Mrs Miggins releases an involuntary ‘humph’. She is used to being the action plan hen. But she clamps tight her beak and decides to let it go and allow Mrs Poo to lead the way.

‘We need to carry on as if nothing untoward has happened,’ says Mrs Poo. ‘And that means continuing to tick off the list King Charles left us of what needs doing, whilst covertly and at the same time tracking down the kidnappers, over-powering them and securing the release of Kenneth, AND avoid leaking anything to the Press.’

‘Easy peasy, then,’ says Mrs Slocombe.

‘We’ve been in worse situations,’ says Mrs Miggins.

‘You see!’ says Mrs Poo, slapping Mrs Miggins on the back. ‘That’s what we need! Confidence and positivity. Now, what’s next on the to do list?’

Mrs Miggins consults her spreadsheet. ‘Gifts for all the Palace staff,’ she says. ‘More than eight hundred of them. They all get a Christmas pudding, too. It’s tradition. We also need to crack on with the Not Forgotten Party arrangements.’

There is a dull thump as Mrs Slocombe falls from her chair onto the carpet in a dead faint. She recovers quickly though, and emerges from beneath the table look a tad pale around the wattles.

‘Eight hundred Christmas puddings??’ she says. ‘Are you INSANE??’ she says. ‘I don’t suppose they are already mixed, steamed and ready to go, are they?’ she says. 

Mrs Miggins consults her list. ‘Apparently not,’ she says. ‘Something about a hold up with the supply of organic raisins.’

‘Organic raisins my fluffy feathered pantaloons,’ snorts Mrs Slocombe. ‘We’ll use bog-standard ones. Right, I’d better get to the kitchens and crack on. How much do these puddings need to weigh? A pound? Two pounds?’

‘I think individual ones will suffice,’ says Mrs Miggins. ‘Given our time constraints.’

‘Good idea,’ says Mrs Slocombe. ‘Eight hundred individual Christmas puddings. Right. I am on it like a car boot…’

‘…bonnet,’ says Mrs Poo.

‘Whatever…’ says Mrs Slocombe, disappearing in a flurry of culinary importance.

‘What about me?’ says Mrs Pumphrey. ‘Am I on the criminal investigation team? I’ve a rather fetching Miss Marple outfit I am keen to wear.’

Mrs Poo glances at Mrs Miggins, who gives a barely perceptible shake of her head. Mrs Pumphrey and covert investigations do not belong in the same sentence.

‘I think,’ says Mrs Poo, ‘that your talents would be better suited to buying the staff gifts and wrapping them. You have a natural flair for gifting and wrapping.’

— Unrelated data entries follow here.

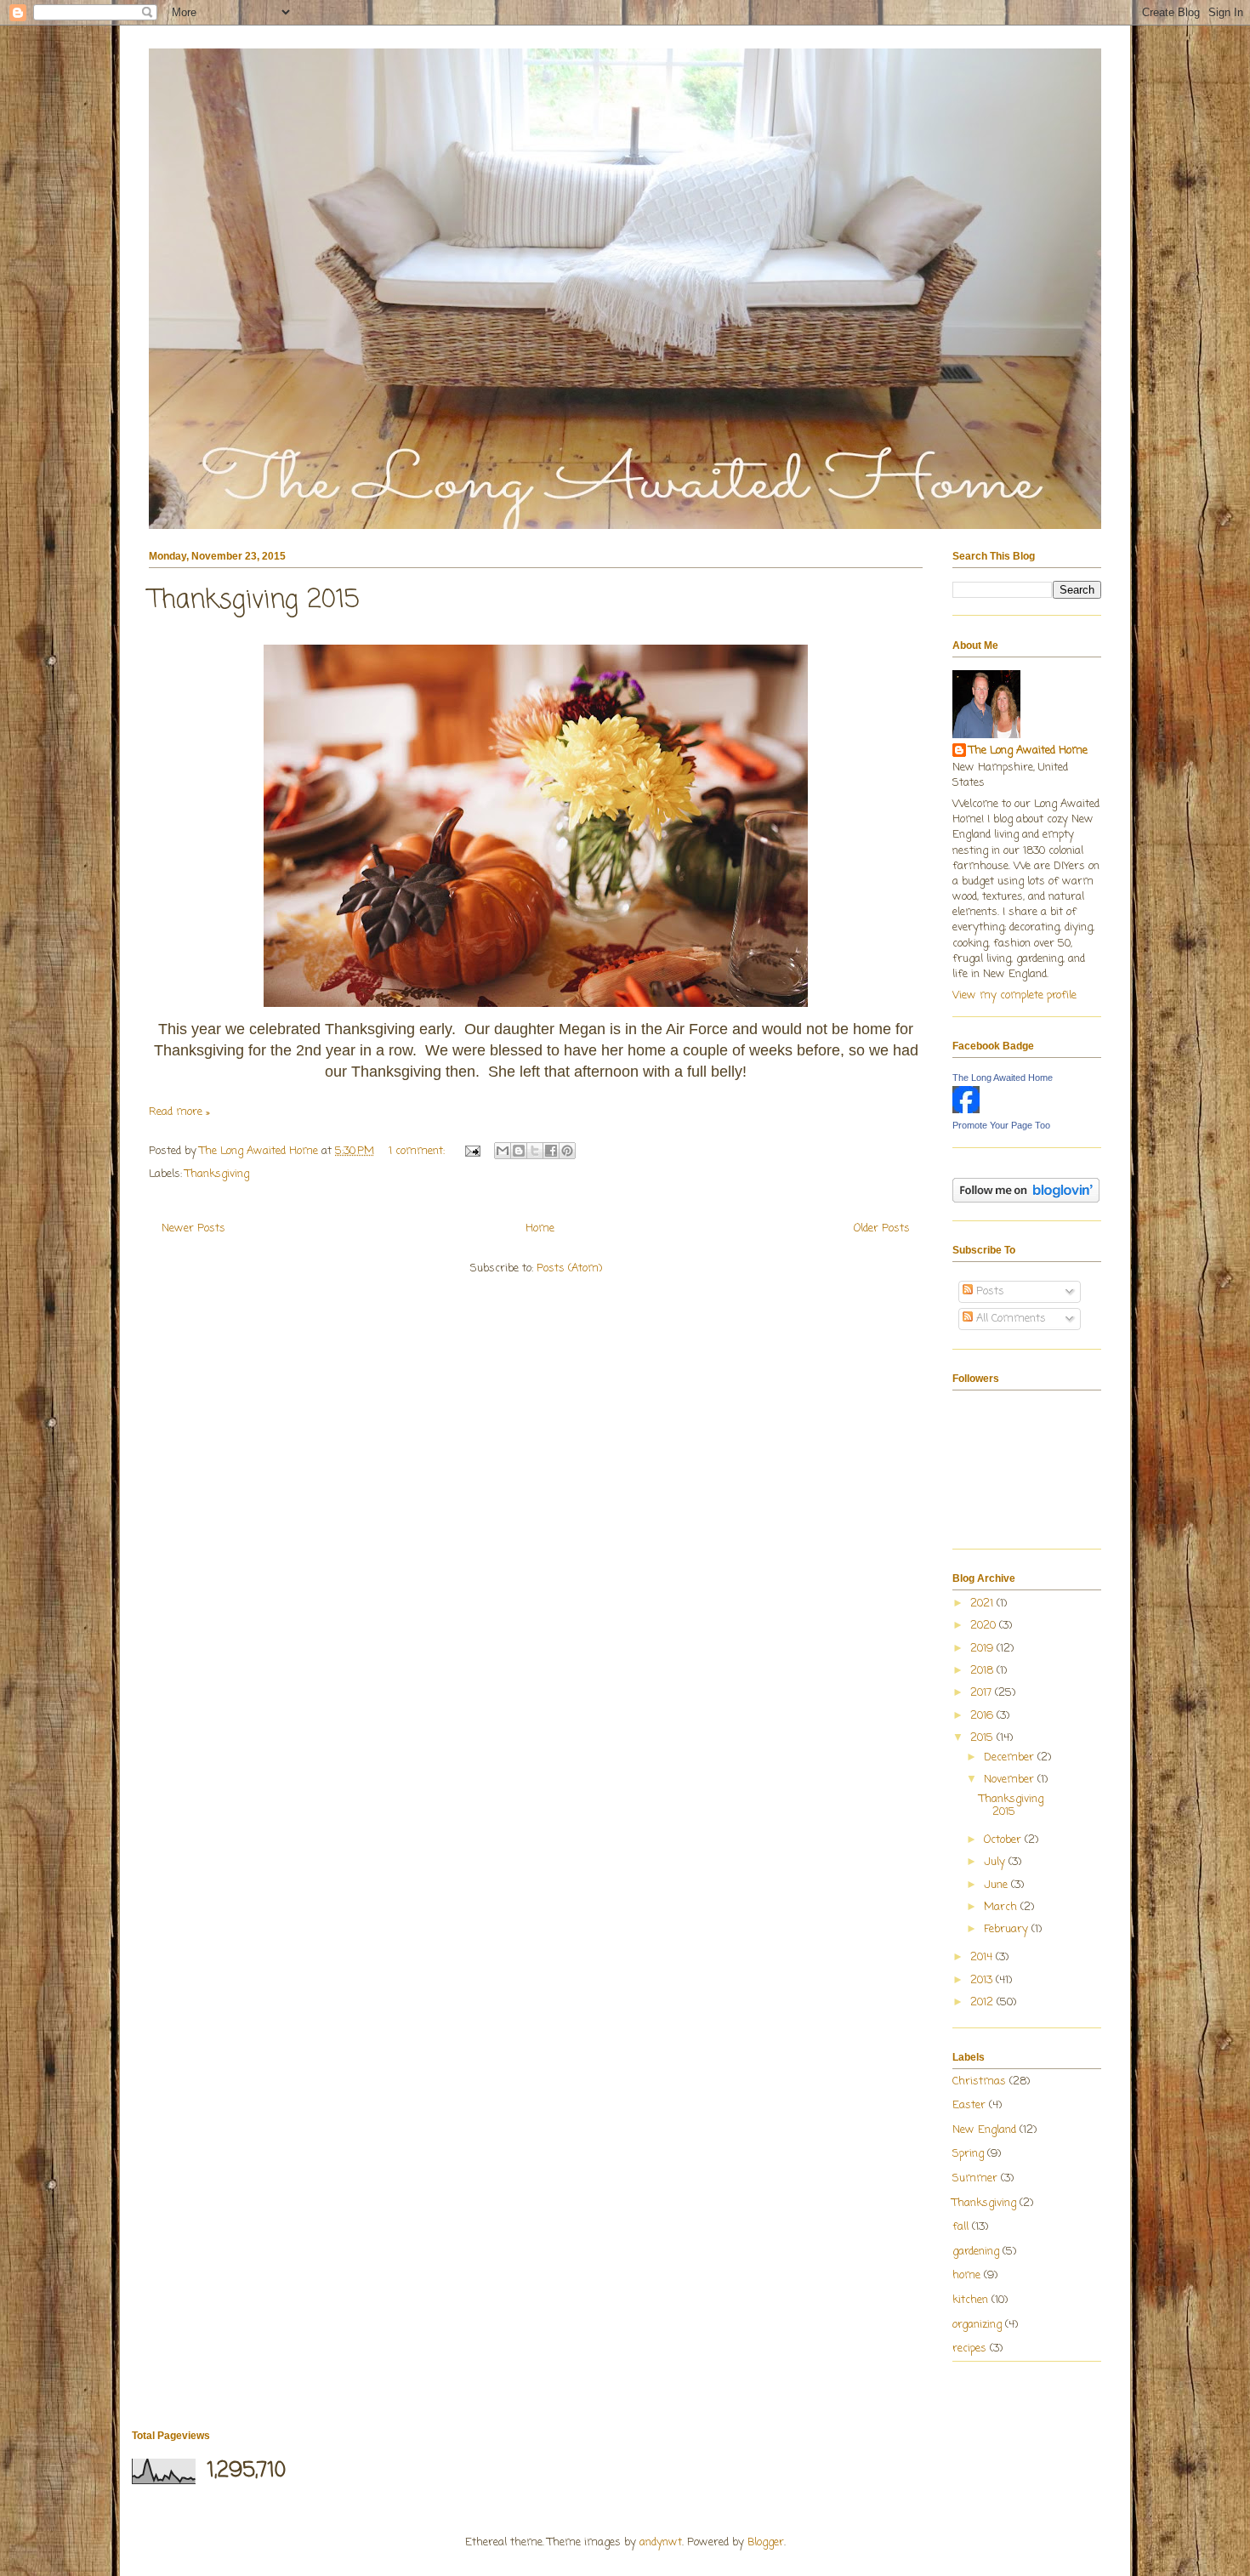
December (1010, 1757)
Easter (969, 2105)
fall (960, 2227)
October (1004, 1840)
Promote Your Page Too (1001, 1125)
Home (540, 1228)
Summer (974, 2178)
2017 (982, 1693)
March (1002, 1907)
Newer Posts (193, 1228)
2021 (983, 1603)
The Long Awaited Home (1028, 751)
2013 (983, 1980)
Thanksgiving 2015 (254, 600)
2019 (983, 1649)
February (1007, 1929)
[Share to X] (534, 1150)
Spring (968, 2154)
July (996, 1862)
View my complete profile (1014, 995)
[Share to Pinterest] (567, 1150)
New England (984, 2130)
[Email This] (502, 1150)
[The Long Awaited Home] (966, 1110)
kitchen (970, 2300)
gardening (975, 2251)
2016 (983, 1716)
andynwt (660, 2542)
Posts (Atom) (569, 1268)
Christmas (979, 2081)
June (997, 1885)
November (1010, 1779)
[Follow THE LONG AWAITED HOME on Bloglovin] (1025, 1199)
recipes (969, 2348)
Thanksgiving (217, 1174)
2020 (984, 1626)
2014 (983, 1957)
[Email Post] (471, 1151)
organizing (977, 2325)
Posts (988, 1291)
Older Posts (882, 1228)
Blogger (765, 2542)
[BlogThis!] (518, 1150)
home (966, 2275)
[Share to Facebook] (551, 1150)
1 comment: (418, 1151)
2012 (983, 2002)
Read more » (179, 1112)
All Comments (1009, 1319)
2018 (983, 1671)
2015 (983, 1738)
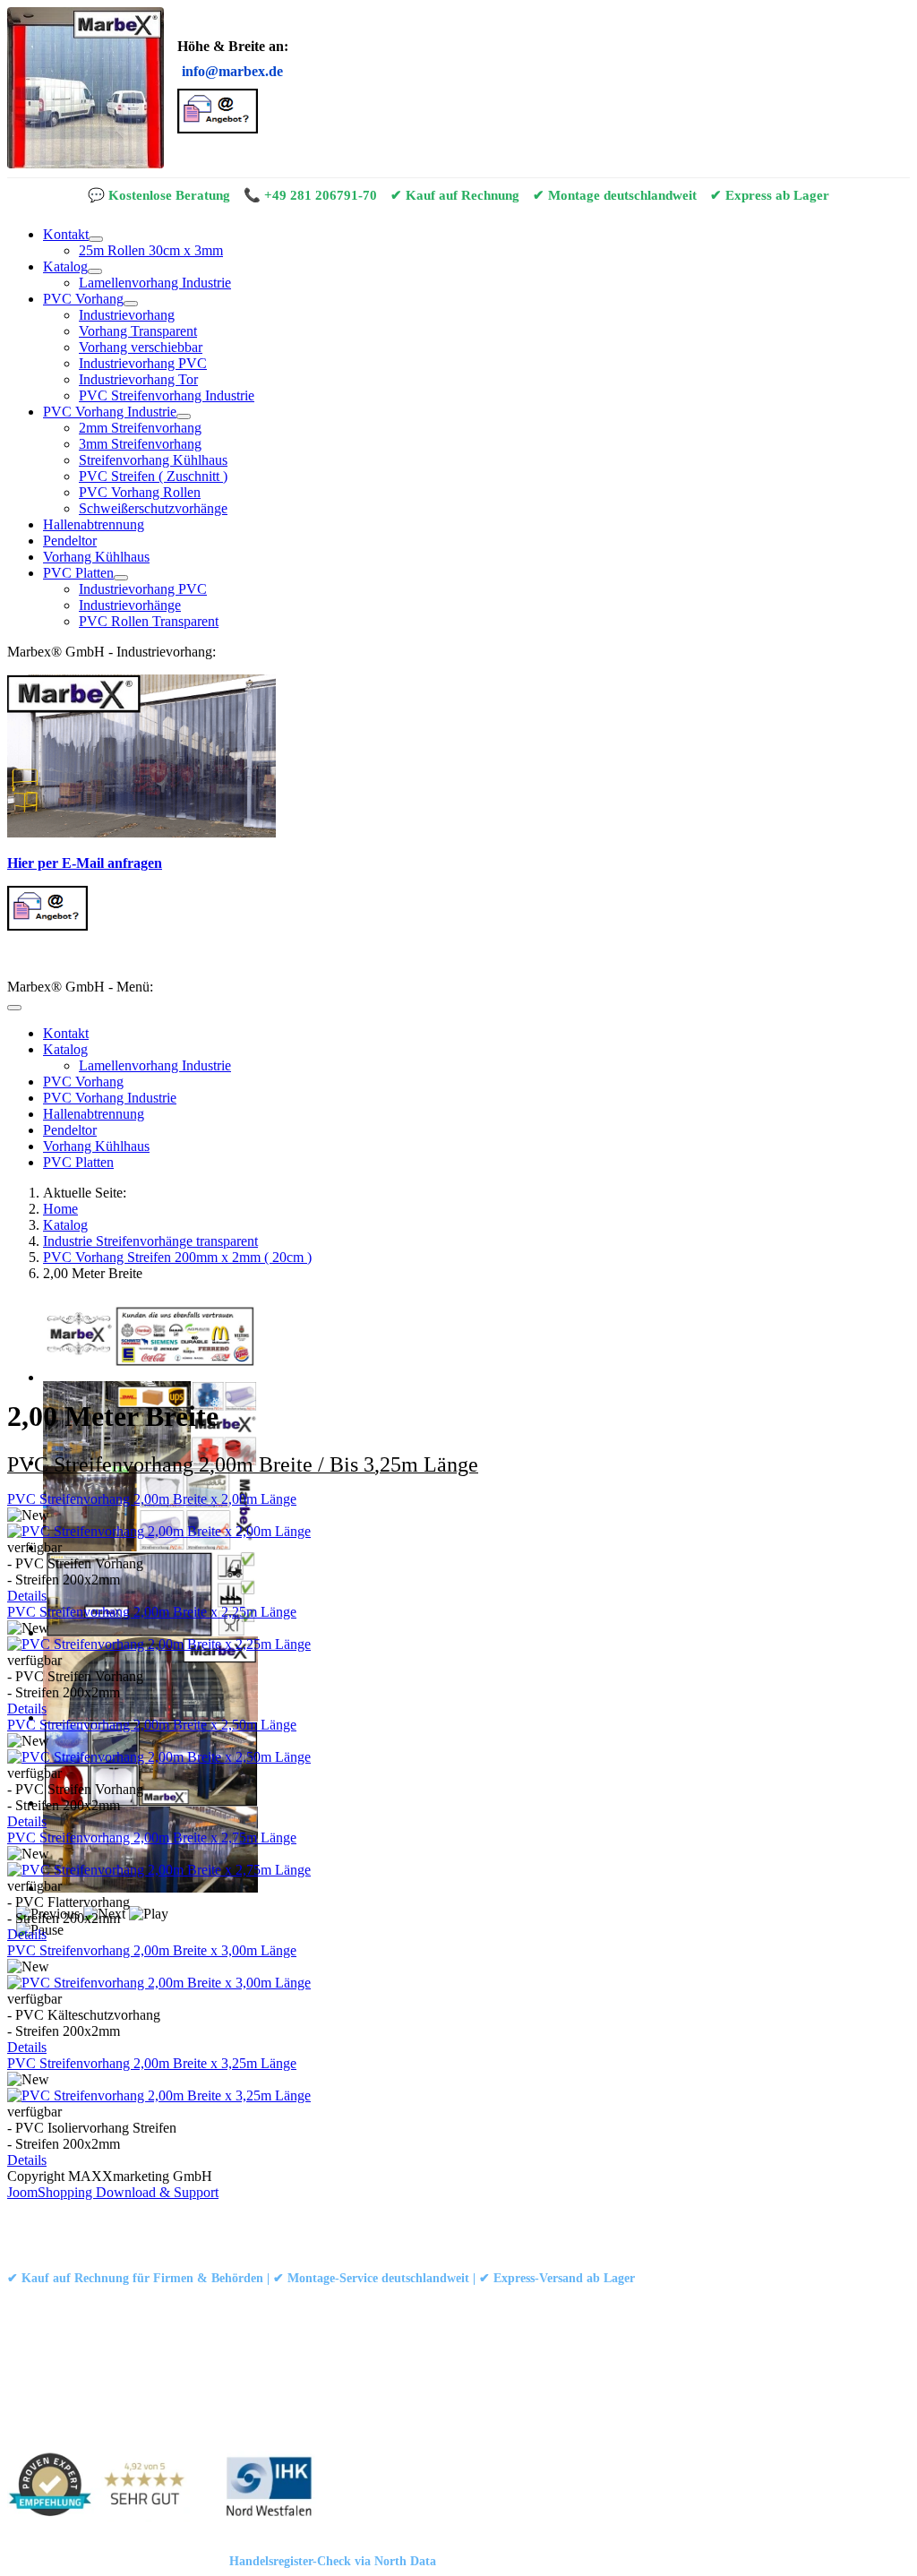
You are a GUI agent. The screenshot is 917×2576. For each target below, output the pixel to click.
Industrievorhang (127, 314)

Mrs Pumphrey was preparing to look deflated vis a vis the non-outing of her Miss Marple outfit but she perks up immediately at the thought of Christmas shopping and creative gift wrapping. ‘Oooh, yes!’ she says. ‘I am rather good at choosing the right gifts for people. And I could do a glitter rainbow unicorn theme for the wrapping paper.’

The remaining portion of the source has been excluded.